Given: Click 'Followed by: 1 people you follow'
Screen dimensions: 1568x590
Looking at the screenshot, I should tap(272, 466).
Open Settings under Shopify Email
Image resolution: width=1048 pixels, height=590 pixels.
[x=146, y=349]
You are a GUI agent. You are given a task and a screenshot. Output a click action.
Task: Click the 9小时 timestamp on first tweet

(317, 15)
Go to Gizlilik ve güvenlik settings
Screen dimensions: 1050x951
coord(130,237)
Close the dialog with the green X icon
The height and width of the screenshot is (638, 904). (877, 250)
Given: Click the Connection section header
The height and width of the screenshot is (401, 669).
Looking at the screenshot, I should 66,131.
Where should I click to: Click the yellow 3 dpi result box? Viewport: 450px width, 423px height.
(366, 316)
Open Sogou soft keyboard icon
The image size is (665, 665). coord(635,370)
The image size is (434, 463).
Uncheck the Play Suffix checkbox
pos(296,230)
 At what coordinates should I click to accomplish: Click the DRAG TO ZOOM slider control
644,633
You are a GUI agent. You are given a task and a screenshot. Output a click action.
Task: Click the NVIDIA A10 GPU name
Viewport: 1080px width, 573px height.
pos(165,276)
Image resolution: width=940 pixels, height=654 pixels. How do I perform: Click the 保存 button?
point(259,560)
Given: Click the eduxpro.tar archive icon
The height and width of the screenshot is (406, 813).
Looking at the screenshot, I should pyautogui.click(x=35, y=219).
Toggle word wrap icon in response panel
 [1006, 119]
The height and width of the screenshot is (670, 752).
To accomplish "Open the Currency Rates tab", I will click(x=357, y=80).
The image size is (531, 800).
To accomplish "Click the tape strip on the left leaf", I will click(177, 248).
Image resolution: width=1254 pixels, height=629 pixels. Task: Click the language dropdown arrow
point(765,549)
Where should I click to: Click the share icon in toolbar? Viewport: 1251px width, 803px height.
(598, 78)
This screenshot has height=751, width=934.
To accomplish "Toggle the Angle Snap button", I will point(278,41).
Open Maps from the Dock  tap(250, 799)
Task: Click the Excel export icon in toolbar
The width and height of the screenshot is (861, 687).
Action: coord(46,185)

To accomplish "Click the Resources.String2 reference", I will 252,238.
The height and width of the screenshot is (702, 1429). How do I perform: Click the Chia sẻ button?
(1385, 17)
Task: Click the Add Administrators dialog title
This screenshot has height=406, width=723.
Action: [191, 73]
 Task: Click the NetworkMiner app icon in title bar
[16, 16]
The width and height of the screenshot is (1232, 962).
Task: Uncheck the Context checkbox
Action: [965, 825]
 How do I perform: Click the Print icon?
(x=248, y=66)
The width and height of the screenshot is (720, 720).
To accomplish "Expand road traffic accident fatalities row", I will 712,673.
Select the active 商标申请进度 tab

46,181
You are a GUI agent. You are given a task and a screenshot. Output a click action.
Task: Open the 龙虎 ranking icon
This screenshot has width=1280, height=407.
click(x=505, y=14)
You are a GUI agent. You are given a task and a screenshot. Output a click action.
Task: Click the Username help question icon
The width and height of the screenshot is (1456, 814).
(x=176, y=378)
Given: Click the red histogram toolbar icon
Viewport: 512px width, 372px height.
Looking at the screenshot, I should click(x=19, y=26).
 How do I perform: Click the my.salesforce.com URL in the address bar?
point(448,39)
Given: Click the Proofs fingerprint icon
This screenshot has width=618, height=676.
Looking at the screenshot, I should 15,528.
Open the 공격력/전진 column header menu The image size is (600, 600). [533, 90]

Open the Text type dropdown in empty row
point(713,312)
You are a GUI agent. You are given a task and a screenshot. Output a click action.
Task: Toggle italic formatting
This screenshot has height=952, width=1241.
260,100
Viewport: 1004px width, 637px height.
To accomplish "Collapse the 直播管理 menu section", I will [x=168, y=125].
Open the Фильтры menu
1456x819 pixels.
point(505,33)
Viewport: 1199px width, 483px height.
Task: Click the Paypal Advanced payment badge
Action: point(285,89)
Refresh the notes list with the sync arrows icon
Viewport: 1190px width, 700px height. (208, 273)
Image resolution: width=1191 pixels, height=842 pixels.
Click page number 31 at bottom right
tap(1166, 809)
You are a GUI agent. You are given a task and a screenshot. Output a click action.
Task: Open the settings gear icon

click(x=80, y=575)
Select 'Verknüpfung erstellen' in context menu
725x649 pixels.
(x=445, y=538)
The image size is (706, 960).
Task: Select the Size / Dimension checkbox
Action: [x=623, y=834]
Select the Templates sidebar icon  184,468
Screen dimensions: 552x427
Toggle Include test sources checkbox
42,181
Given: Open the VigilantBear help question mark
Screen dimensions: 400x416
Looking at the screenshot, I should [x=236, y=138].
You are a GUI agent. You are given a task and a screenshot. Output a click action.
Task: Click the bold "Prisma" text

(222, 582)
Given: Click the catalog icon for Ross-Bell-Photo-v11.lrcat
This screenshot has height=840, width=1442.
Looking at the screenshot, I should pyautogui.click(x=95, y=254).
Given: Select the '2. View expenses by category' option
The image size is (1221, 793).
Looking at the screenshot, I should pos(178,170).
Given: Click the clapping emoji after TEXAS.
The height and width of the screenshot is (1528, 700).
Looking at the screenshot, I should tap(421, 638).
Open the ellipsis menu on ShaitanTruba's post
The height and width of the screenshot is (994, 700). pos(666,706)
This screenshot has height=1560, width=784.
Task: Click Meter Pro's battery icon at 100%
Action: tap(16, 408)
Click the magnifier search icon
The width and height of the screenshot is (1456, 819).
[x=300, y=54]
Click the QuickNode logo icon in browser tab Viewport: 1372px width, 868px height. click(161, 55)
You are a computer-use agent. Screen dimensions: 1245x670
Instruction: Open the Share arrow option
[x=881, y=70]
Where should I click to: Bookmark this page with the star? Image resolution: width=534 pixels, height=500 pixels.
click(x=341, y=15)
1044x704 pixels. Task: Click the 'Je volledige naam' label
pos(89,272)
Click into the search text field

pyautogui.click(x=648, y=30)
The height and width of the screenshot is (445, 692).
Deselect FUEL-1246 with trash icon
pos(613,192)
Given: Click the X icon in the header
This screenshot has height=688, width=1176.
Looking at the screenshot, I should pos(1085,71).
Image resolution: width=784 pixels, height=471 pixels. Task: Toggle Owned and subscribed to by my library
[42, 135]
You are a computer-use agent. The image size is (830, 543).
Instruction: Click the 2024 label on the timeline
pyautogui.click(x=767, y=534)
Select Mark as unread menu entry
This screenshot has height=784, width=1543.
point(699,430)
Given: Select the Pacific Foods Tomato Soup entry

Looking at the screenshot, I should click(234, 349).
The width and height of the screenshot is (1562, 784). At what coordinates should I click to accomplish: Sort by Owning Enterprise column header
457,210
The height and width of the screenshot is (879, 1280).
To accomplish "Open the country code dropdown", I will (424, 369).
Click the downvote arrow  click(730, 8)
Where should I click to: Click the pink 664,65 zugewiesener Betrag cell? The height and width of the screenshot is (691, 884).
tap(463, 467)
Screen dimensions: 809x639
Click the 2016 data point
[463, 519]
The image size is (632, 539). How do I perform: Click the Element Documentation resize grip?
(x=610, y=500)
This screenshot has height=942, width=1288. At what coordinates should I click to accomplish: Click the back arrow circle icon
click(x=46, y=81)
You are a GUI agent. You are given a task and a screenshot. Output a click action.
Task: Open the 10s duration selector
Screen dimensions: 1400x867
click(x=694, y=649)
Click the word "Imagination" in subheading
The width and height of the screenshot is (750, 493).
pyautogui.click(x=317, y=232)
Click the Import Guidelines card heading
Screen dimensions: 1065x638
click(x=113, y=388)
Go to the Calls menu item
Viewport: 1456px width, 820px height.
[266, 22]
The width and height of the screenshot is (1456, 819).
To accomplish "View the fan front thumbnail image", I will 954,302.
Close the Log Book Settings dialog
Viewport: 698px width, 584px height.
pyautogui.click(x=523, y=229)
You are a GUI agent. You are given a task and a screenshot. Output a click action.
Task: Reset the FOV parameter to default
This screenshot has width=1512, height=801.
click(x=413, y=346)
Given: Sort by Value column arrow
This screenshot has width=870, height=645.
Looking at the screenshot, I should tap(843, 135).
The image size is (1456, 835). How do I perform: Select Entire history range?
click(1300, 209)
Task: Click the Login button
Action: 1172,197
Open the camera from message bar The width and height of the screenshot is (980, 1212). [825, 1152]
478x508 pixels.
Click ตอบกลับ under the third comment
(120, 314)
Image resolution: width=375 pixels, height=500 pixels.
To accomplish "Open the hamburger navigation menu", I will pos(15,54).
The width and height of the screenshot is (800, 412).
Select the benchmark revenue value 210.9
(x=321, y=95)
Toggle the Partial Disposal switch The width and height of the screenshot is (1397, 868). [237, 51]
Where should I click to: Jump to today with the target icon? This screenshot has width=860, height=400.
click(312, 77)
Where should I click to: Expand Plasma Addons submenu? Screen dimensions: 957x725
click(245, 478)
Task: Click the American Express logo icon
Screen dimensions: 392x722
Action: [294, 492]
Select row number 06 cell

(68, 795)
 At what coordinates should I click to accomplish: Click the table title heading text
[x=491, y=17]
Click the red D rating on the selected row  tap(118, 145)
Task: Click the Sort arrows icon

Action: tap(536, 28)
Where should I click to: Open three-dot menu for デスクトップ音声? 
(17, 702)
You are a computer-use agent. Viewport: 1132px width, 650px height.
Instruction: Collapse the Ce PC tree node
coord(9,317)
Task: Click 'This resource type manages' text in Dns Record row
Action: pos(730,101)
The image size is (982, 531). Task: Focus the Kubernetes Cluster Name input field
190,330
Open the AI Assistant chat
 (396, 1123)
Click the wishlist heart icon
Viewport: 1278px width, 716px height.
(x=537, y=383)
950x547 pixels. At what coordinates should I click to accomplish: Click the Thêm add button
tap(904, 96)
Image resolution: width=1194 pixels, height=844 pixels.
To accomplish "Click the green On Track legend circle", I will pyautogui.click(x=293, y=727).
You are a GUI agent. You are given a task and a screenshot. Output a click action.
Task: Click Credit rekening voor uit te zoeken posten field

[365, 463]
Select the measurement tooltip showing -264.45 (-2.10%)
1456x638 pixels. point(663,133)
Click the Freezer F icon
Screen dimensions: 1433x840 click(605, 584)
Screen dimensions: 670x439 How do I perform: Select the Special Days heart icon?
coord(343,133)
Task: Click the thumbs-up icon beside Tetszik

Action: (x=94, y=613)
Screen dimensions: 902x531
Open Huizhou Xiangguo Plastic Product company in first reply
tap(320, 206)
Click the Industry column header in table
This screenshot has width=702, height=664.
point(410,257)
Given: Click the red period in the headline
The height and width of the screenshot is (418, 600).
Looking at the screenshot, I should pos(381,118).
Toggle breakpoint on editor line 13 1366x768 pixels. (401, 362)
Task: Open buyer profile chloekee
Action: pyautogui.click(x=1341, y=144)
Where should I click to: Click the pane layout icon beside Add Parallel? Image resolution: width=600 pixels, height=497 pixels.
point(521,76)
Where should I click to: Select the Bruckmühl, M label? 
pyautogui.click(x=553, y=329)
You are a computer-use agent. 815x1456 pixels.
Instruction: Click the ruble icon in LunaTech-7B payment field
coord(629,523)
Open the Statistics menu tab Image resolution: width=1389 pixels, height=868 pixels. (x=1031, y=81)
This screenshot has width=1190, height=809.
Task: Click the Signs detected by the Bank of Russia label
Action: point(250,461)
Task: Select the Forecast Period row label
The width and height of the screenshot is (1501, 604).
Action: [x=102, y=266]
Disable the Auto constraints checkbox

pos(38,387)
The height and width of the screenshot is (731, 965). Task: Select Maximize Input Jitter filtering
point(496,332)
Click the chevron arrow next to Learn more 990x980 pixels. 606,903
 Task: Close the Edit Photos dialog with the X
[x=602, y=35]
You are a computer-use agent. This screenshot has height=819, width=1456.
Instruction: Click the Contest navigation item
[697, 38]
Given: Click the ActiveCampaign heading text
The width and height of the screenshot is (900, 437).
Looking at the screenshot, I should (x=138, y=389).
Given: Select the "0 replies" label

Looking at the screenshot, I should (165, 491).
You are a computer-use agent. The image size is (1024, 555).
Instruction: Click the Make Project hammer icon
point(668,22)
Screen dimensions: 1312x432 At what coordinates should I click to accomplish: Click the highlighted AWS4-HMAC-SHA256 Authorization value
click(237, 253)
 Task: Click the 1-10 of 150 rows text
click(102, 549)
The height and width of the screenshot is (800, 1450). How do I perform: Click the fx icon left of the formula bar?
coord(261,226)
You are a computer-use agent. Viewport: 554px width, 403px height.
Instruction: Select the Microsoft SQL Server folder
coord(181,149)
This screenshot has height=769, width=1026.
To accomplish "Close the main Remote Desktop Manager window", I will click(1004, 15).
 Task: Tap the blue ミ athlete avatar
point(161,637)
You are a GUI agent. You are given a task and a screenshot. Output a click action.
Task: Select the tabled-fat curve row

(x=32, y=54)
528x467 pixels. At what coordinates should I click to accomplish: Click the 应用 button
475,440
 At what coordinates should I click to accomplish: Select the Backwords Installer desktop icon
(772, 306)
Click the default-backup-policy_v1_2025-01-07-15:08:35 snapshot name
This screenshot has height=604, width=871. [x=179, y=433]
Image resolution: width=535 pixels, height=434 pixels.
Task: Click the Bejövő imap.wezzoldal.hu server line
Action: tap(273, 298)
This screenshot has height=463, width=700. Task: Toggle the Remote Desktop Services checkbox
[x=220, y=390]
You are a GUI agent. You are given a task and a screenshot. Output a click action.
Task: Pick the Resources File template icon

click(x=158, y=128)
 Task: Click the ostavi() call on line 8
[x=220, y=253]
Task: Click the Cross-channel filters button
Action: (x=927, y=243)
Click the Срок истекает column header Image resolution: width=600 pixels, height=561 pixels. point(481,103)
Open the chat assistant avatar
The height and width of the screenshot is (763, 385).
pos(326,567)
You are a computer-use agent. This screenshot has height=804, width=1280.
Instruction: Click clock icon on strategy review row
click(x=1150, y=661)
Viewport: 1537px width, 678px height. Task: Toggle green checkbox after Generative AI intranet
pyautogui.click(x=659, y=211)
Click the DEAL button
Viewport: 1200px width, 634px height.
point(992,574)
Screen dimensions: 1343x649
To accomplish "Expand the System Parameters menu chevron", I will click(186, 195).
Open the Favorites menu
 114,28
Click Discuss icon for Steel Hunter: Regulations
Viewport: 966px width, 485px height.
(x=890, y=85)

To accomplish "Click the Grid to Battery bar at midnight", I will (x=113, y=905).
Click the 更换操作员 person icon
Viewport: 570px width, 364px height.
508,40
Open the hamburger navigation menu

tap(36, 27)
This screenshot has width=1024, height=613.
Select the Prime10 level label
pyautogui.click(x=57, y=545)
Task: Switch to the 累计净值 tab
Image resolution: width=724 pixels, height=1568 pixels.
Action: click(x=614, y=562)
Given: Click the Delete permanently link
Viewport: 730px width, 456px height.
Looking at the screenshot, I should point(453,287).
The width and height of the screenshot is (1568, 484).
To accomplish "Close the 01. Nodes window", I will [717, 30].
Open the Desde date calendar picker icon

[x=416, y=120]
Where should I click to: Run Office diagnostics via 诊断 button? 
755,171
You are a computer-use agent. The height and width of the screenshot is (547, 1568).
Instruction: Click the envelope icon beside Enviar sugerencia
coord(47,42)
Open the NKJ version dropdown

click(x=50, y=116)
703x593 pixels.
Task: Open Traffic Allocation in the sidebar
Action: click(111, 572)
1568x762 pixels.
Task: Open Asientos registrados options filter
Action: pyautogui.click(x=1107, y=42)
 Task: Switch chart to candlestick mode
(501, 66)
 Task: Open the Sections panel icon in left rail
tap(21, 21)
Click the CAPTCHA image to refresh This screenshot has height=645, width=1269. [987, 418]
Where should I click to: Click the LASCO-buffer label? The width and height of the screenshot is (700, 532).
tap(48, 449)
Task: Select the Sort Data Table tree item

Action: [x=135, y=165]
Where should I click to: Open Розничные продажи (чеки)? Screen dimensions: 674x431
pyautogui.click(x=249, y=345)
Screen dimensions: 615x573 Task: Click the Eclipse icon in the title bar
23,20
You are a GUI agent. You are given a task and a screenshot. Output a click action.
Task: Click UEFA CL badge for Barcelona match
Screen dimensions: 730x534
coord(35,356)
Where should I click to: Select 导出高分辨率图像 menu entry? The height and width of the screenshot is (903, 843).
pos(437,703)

TASK: Look through the data and gather every line with the string "computer" in it.

SOLVED EXERCISE:
You are a computer-use agent. Screen dimensions: 1245x670
You are a computer-use agent. The image size is (830, 543).
You are a computer-use agent. Viewport: 1132px width, 650px height.
You are a computer-use agent. 815x1456 pixels.
You are a computer-use agent. This screenshot has height=819, width=1456.
You are a computer-use agent. The image size is (1024, 555).
You are a computer-use agent. Viewport: 554px width, 403px height.
You are a computer-use agent. This screenshot has height=804, width=1280.
You are a computer-use agent. The height and width of the screenshot is (547, 1568).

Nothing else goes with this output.